The verdict? Bacalhau Boy was impressed.  He was a fajita convert before this little experiment, but he was raving about them now.  He even surprised me by loving the kale-- the vegetable portion of the dish! As for me, I was thrilled to have created a bacalhau recipe which made a gen-u-ine Portuguese person say the flavors were very familiar, and which gave me a reason to eat tortillas more often.

4 out of 5 Fins
This is easy to make, has all the fun and customization features of the original, and tastes lovely.  The best thing, perhaps, is that can be a template for even more Portuguese-inspired filling ideas.

Bacalhau Fajitas
serves 4

8 soft flour tortillas (storebought, or the easy and quick KAF recipe here)
4 tbsp olive oil, divided
2 cups shredded kale
4 cloves of garlic, chopped
1 cup of cherry tomatoes, quartered
2 tbsp of fresh parsley
1 pound of bacalhau, desalted and shredded into chunks
1 onion, chopped
Queijo Amanteigado
(Any strong, soft cheese will work, but you can buy online if you want the real Portuguese stuff.  Try this site, or this one.)
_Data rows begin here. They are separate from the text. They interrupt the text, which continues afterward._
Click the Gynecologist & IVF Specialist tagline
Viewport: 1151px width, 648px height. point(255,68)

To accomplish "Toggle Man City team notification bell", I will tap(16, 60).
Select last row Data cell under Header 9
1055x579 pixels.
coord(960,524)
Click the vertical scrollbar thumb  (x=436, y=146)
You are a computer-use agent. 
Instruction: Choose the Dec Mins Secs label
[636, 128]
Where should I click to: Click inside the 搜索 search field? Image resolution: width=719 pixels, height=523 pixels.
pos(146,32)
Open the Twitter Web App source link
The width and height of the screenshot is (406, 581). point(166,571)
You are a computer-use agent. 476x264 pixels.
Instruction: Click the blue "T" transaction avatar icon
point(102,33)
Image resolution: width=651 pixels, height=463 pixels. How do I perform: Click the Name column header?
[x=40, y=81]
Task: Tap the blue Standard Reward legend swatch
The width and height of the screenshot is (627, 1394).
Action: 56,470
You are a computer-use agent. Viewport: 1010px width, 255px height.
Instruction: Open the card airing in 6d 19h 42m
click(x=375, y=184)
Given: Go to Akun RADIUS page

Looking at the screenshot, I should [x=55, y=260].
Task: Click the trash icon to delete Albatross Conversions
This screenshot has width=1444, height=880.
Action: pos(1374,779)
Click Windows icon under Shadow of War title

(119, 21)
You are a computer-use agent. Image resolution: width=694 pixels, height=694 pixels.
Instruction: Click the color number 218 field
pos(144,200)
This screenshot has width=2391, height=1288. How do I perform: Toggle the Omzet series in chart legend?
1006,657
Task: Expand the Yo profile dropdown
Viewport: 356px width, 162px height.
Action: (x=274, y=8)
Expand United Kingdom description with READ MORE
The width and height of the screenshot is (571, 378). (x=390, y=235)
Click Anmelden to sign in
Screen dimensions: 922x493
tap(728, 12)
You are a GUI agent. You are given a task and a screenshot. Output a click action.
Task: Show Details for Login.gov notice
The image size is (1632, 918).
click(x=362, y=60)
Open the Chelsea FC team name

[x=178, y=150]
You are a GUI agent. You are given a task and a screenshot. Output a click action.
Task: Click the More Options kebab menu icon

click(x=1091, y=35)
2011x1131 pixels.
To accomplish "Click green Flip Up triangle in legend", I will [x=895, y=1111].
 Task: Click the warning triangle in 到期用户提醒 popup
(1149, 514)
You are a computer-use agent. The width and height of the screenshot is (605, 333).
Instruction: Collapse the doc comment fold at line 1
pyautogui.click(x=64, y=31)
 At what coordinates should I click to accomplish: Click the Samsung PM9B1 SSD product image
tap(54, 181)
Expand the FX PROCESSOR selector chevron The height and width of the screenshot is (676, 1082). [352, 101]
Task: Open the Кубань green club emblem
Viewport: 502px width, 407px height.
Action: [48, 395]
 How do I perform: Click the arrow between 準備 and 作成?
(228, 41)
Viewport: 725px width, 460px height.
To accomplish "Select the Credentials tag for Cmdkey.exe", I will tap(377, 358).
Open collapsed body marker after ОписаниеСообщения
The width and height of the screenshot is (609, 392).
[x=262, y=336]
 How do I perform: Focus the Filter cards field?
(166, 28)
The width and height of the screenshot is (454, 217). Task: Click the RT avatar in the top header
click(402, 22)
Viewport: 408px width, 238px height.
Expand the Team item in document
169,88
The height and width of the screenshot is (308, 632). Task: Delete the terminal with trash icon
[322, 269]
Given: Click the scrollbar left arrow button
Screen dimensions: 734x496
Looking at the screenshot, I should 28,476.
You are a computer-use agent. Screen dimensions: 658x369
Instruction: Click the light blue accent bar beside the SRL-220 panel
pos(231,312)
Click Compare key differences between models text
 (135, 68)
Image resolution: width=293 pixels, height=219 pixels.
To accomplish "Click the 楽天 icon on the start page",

1. Put 1 tbsp of olive oil in a nonstick pan over medium heat, and cook until oil is just shimmering.  Add the chooped garlic and stir in the oil for about 30 seconds, then add the kale. Cook, stirring occasionally to mix the ingredients, until garlic is golden and the kale is limp and even a bit crispy on some edges.  When ready, put the kale in a bowl and set aside, reserving the pan to use for the bacalhau.

2. In the meantime, put the chopped cherry tomatoes together with the parsley and 1 tbsp of olive oil, tossing to mix.  Set aside.

3. Put the remaining 2 tbsp of olive oil in the nonstick sauté pan over medium heat, and cook until the oil is just shimmering.  Add the onions and cook until translucent.  Add the bacalhau and cook, stirring frequently, until most of the liquids have evaporated and the bacalhau is cooked through, about 10 minutes.

4. Serve the bacalhau, kale, and tomatoes with the tortillas and the cheese.  Construct your fajitas at the table, roll them up, and enjoy!


  1. Ola amiga, geeeeeeee... I tried Fajitas before but never really thought about adapting it to the Portuguese cuisine way. Interesting blending actually, kudos for you. Maybe you should start doing more fusion style dishes ;). It's not the promised creamy codfish, but it's fenomenal!!!
    PS: Since you're trying to use portuguese ingredients, how about some slices of chouriço or linguiça??

  2. Haha, thanks! Chouriço and linguica sound excellent with this, great idea. They would add some spiciness, which this could have used more of, I think.

    And don't fear, the promised creamy codfish recipe is the next one I will post. The cod for that one is soaking even as I type, and I'll be making it this weekend. Só precisa esperar mais um bocadinho!